Identify every line of the records below that contains the string "next", and copy each of those lines in full.

Items in a dataset:
________________
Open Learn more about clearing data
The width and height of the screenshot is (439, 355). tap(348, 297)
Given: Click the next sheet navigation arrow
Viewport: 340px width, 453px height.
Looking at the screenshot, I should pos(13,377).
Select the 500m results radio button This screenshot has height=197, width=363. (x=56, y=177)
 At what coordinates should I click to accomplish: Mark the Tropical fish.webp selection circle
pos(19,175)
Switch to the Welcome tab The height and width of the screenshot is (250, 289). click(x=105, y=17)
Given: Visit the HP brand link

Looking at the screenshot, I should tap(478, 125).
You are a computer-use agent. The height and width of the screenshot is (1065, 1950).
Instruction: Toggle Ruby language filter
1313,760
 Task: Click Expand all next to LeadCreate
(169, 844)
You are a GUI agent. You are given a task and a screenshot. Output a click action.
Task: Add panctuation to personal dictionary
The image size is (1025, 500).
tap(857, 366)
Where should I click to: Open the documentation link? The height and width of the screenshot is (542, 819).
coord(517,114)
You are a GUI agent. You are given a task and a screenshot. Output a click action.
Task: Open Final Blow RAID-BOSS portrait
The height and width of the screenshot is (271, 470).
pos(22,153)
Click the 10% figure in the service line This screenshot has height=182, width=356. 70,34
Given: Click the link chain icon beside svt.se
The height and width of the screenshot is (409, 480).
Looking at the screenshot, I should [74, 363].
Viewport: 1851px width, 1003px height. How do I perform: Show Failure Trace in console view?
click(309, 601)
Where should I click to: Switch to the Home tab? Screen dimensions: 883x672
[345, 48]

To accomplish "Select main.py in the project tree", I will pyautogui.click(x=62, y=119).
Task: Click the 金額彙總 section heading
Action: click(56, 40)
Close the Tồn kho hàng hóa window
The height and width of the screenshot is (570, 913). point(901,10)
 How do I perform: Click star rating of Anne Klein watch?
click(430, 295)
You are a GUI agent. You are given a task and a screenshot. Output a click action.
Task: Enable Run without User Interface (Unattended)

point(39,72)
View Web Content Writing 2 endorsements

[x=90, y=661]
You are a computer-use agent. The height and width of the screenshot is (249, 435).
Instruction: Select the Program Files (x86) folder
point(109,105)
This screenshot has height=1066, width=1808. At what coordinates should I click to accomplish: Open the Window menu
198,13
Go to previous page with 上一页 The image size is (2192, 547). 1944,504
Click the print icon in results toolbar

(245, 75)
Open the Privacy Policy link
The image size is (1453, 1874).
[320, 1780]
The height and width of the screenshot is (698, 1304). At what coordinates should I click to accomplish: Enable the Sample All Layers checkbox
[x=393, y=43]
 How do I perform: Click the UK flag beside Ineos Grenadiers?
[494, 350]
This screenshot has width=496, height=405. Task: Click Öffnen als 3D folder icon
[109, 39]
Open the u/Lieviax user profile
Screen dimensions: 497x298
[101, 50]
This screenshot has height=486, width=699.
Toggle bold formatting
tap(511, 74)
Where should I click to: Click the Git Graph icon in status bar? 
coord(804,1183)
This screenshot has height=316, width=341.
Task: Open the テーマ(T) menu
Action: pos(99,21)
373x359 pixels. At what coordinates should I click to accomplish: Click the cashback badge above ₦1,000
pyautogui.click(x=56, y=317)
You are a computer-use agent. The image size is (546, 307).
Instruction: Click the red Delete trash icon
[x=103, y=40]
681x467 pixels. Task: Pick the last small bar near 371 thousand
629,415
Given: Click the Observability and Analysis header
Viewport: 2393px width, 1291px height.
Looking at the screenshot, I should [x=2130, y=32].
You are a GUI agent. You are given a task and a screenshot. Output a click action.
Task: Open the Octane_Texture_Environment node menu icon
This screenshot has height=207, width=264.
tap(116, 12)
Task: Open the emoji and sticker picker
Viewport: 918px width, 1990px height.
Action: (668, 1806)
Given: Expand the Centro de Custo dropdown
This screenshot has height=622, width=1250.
________________
◆ **Exercise output**
Given: Click the next sheet navigation arrow
 Task: Click Expand all next to LeadCreate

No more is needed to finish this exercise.